**练习任务:** 在文本摘录中,处理 350 个 csv 文件时,把 spark.executor.memory 增加到 12g 后查询成功,但耗时多久?

**文本摘录:**
● ● ● ● ● ● ●

在我的HDFS中,我收集了大约350个csv文件。每个文件的大小从几KB到250Mb不等。我需要将这些csv文件中的值插入名为RECORD的表中。插入时我也需要引用其他一些表(PARAMETER和FRAME_RATE)。我有以下查询来完成此任务。
-- create external table for the csv files in hdfs
CREATE EXTERNAL TABLE TEMP_CSV(
FRAME_RANK BIGINT,
FRATE BIGINT,
SOURCE STRING,
PARAM STRING,
RECORDEDVALUE STRING
)
ROW FORMAT DELIMITED
FIELDS TERMINATED BY ';'
location '/user/bala/output'
TBLPROPERTIES ("skip.header.line.count"="2");
-- Now insert fresh values into T_RECORD
INSERT OVERWRITE TABLE RECORD
PARTITION(SESSION)
SELECT DISTINCT
TEMP_CSV.F_FRAME_RANK,
PARAMETER.K_ID,
FRAME_RATE.K_ID,
CAST(TEMP_CSV.RECORDEDVALUE as FLOAT),
split(reverse(split(reverse(TEMP_CSV.INPUT__FILE__NAME),"/")[0]), "[.]")[0] AS SESSION
FROM TEMP_CSV , PARAMETER, FRAME_RATE
WHERE PARAMETER.NAME = TEMP_CSV.PARAM AND FRAME_RATE.FRATE = TEMP_CSV.FRATE;
在我的小型PoC研究中,我有大约50个csv文件,这个查询使用以下配置在大约500秒内成功地将记录填充到RECORD表中
Hive-on-spark
spark standalon
6 nodes in the cluster
4 cores per node / 16gb RAM
spark.executor.memory 2g
但是,当我处理350个文件时,查询失败,执行程序中出现java堆空间错误。所以,我将executor.memory增加到了4g。失败。我将executor.memory增加到6g。失败。最后,我将spark.executor.memory增加到了12g。成功。但是花了大约2小时30分钟。将spark.executor.memory增加到12g导致每个节点只有一个执行程序,因此,只有6个执行程序。

● ● ● ● ● ● ●

**所给数据:**
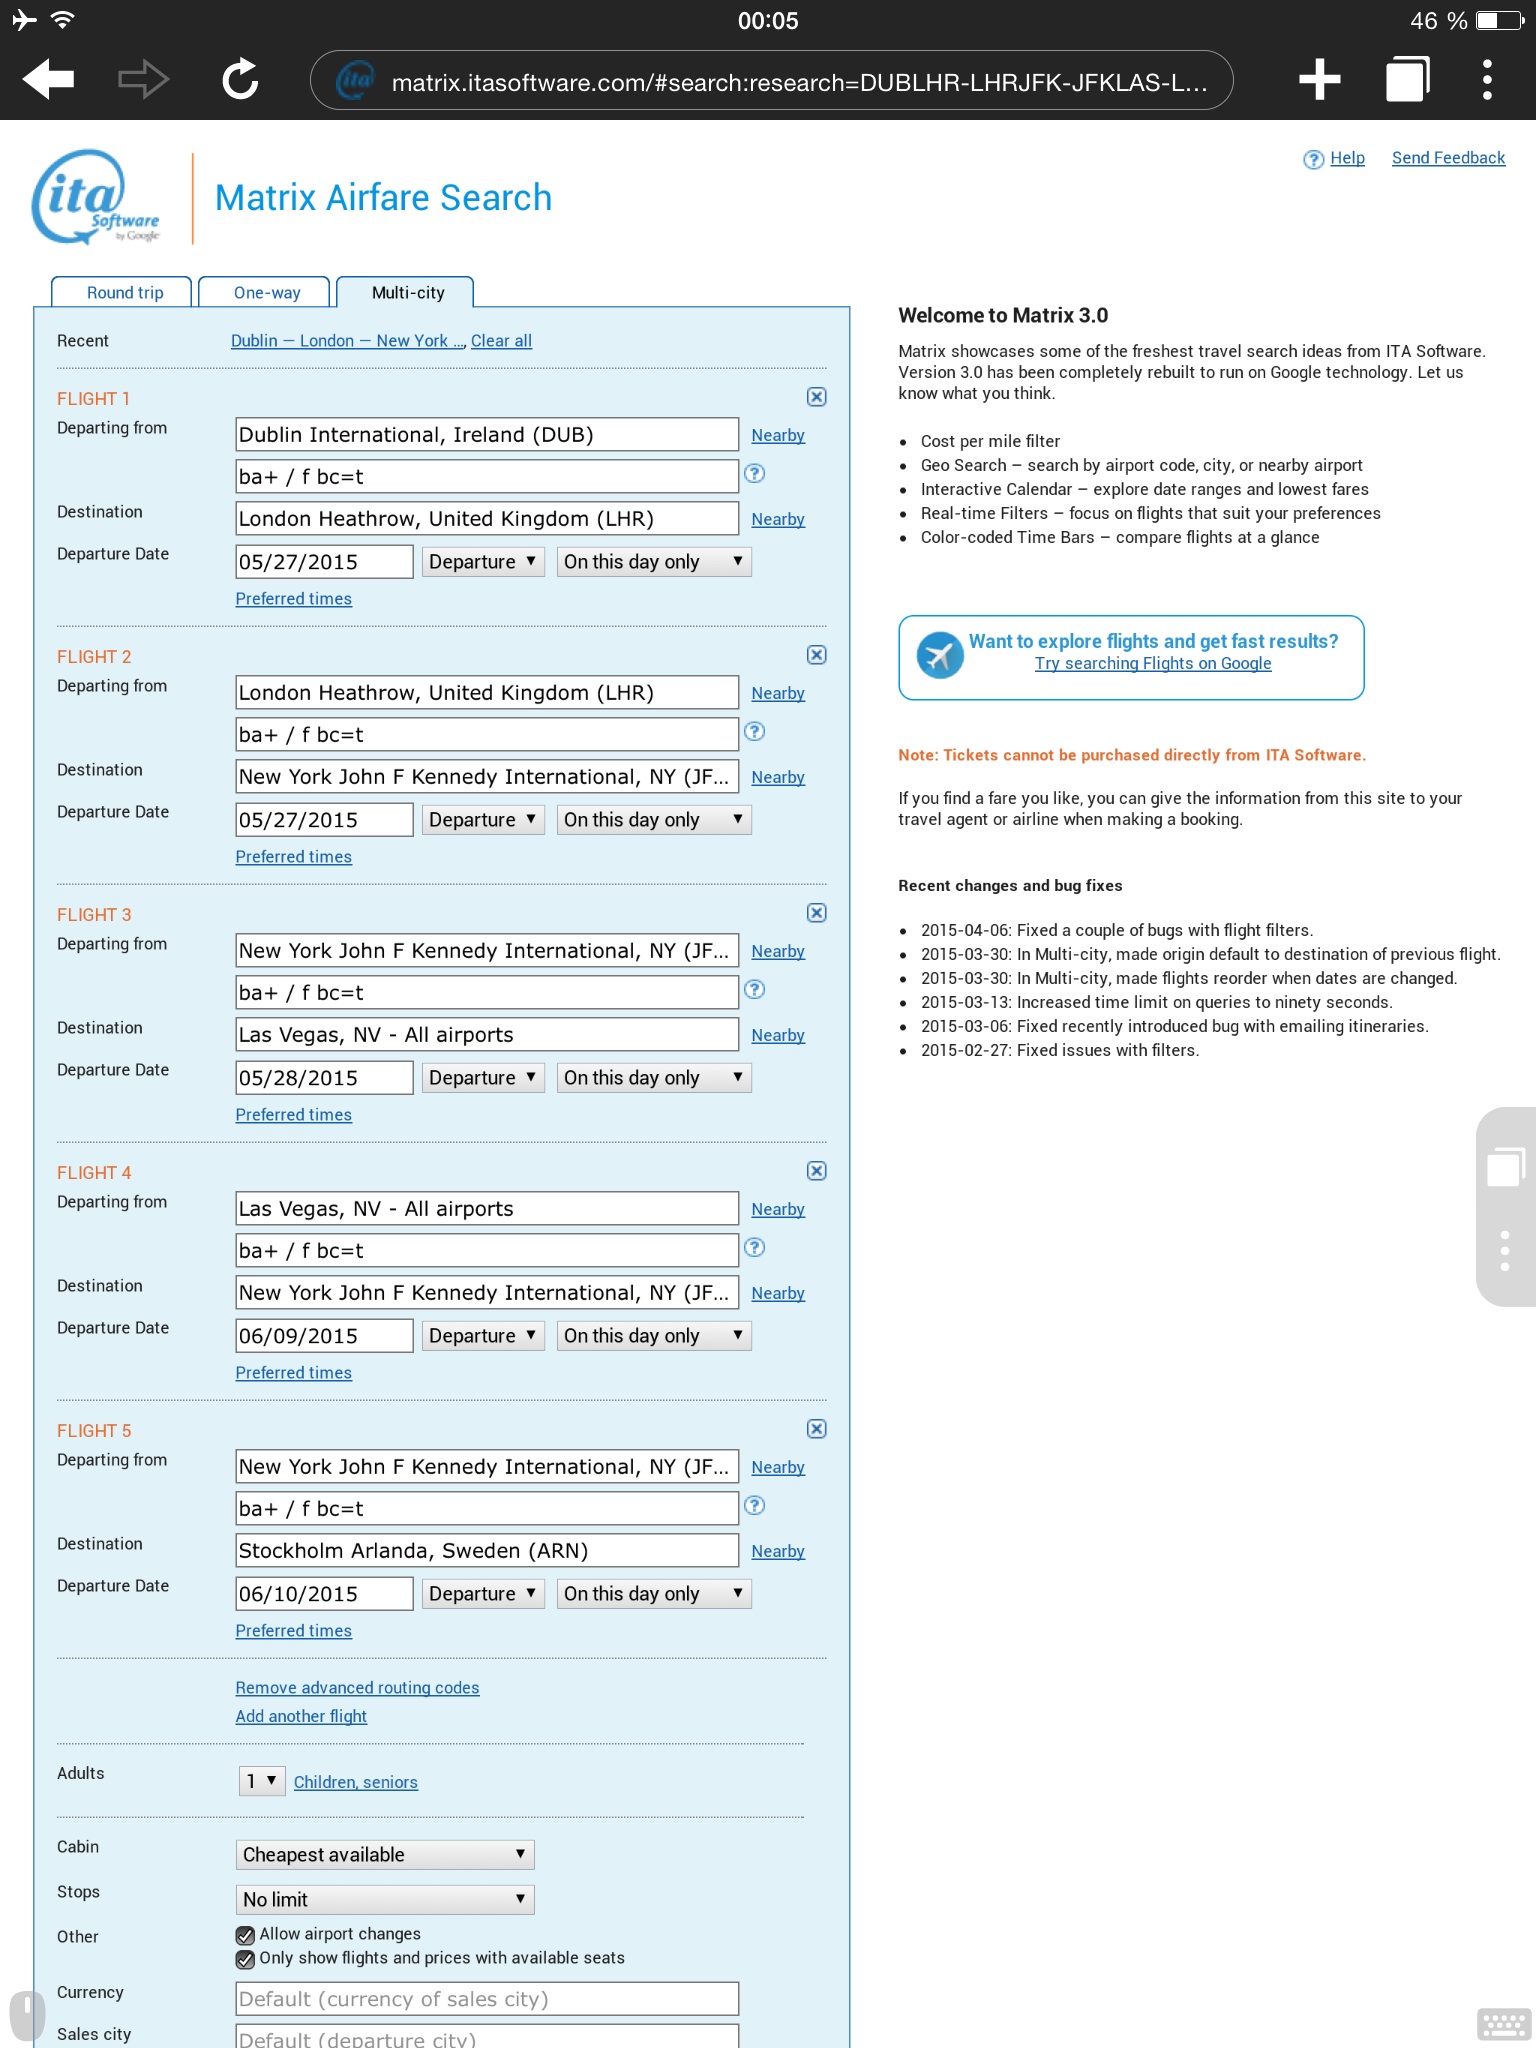Viewport: 1536px width, 2048px height.
Task: Expand the Stops dropdown set to No limit
Action: point(385,1900)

● ● ● ● ● ● ●

**参考答案:** 大约2小时30分钟。